Come è nata la divisione degli anni liturgici?
In realtà non esistono più anni liturgici, ma c’è solo un’unica dimensione temporale che si distende di anno in anno, come una spirale ellittica, e che ci fa rivivere i vari misteri della vita, della morte e della risurrezione del Signore Gesù attraverso la celebrazione liturgica che viene scandita in tre cicli definiti anno A, B, C.
L’anno liturgico prende inizio con il tempo di Avvento (dai primi vespri della prima domenica di Avvento fino all’ora nona del 24 dicembre), segue il tempo di Natale (dai primi vespri del 24 sera fino alla domenica successiva all’Epifania, in cui si celebra la festa del Battesimo di Gesù, ancora a tutti gli effetti tempo di Natale), un primo periodo del tempo Ordinario (dal lunedì seguente il Battesimo di Gesù fino al martedì sera che precede il mercoledì delle Ceneri), il tempo di Quaresima (dal mercoledì delle Ceneri al sabato santo incluso), il tempo di Pasqua (dalla Veglia Pasquale alla sera di Pentecoste – la solennità dell’Ascensione è all’interno del tempo di Pasqua), il secondo periodo del tempo Ordinario (dal lunedì successivo alla Pentecoste fino all’ora nona del sabato che precede la prima domenica di Avvento) in cui ci sono alcune solennità del Signore: la Santissima Trinità (domenica successiva alla Pentecoste), il Corpus Domini (il giovedì o la domenica successiva alla Santissima Trinità), il Sacro Cuore di Gesù (il venerdì successivo alla domenica del Corpus Domini), Cristo Re dell’universo (l’ultima domenica del tempo Ordinario).
Questa struttura celebrativa che ritma l’anno della Chiesa si è formata gradualmente a partire dal II secolo quando si è definita – oltre alla celebrazione della Pasqua settimanale, di domenica in domenica, festa primordiale di origine apostolica – una grande festa annuale di Pasqua con il periodo di preparazione – dapprima di due giorni di digiuno e preghiera, poi una settimana, fino ad arrivare ai 40 giorni che ancora oggi celebriamo con il tempo di Quaresima – ed il periodo seguente con i 50 giorni che arrivano fino a Pentecoste.
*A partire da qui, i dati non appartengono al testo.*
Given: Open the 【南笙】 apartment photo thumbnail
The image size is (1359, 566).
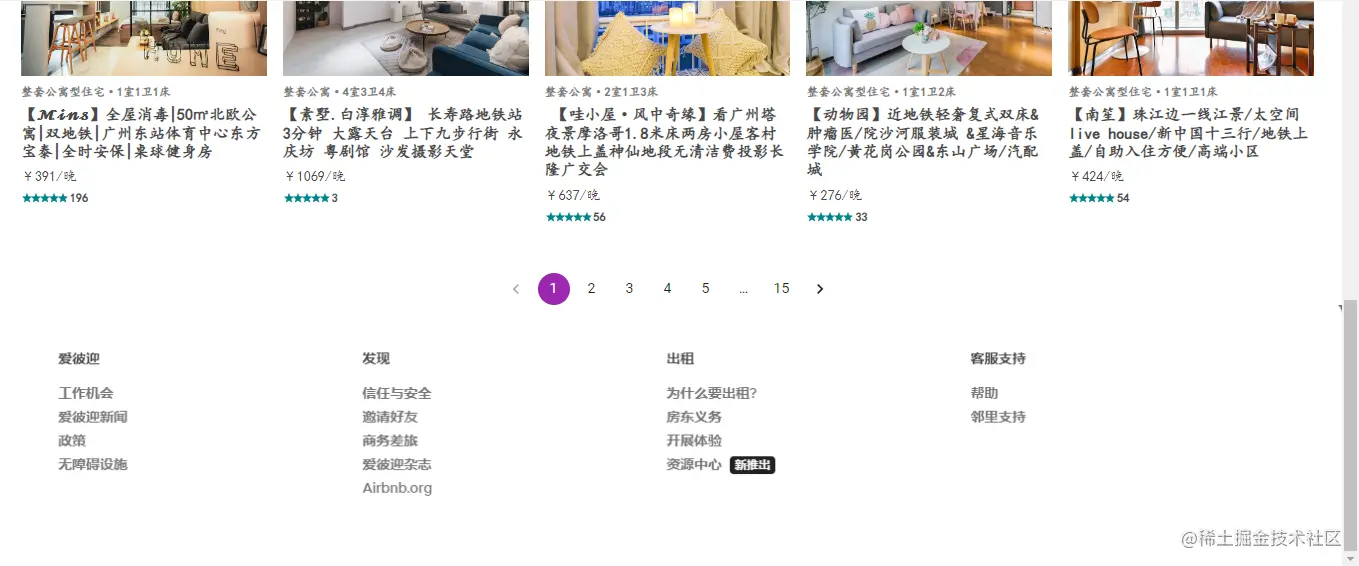Looking at the screenshot, I should 1191,38.
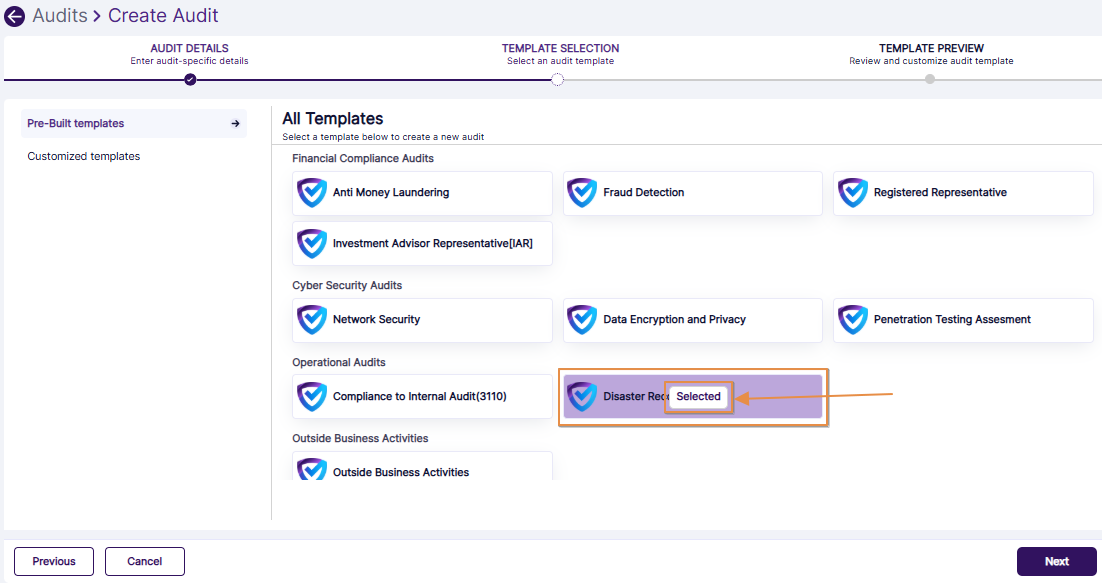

Gradualmente si è formato poi il tempo di Natale e successivamente il tempo di Avvento (siamo già attorno al VI secolo).
È quindi la Chiesa stessa, in tutti i suoi membri, che ha determinato l’anno liturgico per come lo celebriamo noi oggi: quella che era una prassi celebrativa di una singola Chiesa o regione pastorale si è diffusa gradualmente dappertutto ed è stata riconosciuta ufficialmente per tutti.
Dopo la riforma liturgica del Concilio Vaticano II la Chiesa – tramite i suoi pastori – ha riordinato ultimamente l’anno liturgico dando maggiore importanza alla centralità del mistero pasquale del Signore, favorendo la partecipazione e la comprensione liturgica per tutti i fedeli.
In Italia, per esempio, proprio per offrire una maggiore abbondanza dei testi della Sacra Scrittura, la Conferenza Episcopale ha caratterizzato l’anno liturgico del tempo Ordinario in un ciclo biennale per il tempo feriale (durante la settimana, ogni anno si legge lo stesso brano evangelico, mentre la prima lettura ed il salmo cambiano in base all’anno, pari o dispari, alternandosi reciprocamente) e triennale per le domeniche e le festività, gli anni A, B e C, caratterizzati dalla proclamazione del vangelo di Matteo (A), Marco (B) e Luca (C) lasciando prevalentemente il vangelo di Giovanni al tempo di Natale e di Pasqua.
È sempre la Chiesa, con i successori degli Apostoli, che assolvendo al suo incarico di guidare, insegnare e presiedere il popolo di Dio, valuta di volta in volta possibili cambiamenti per una più attenta e proficua celebrazione da parte di tutti del mistero pasquale del Signore.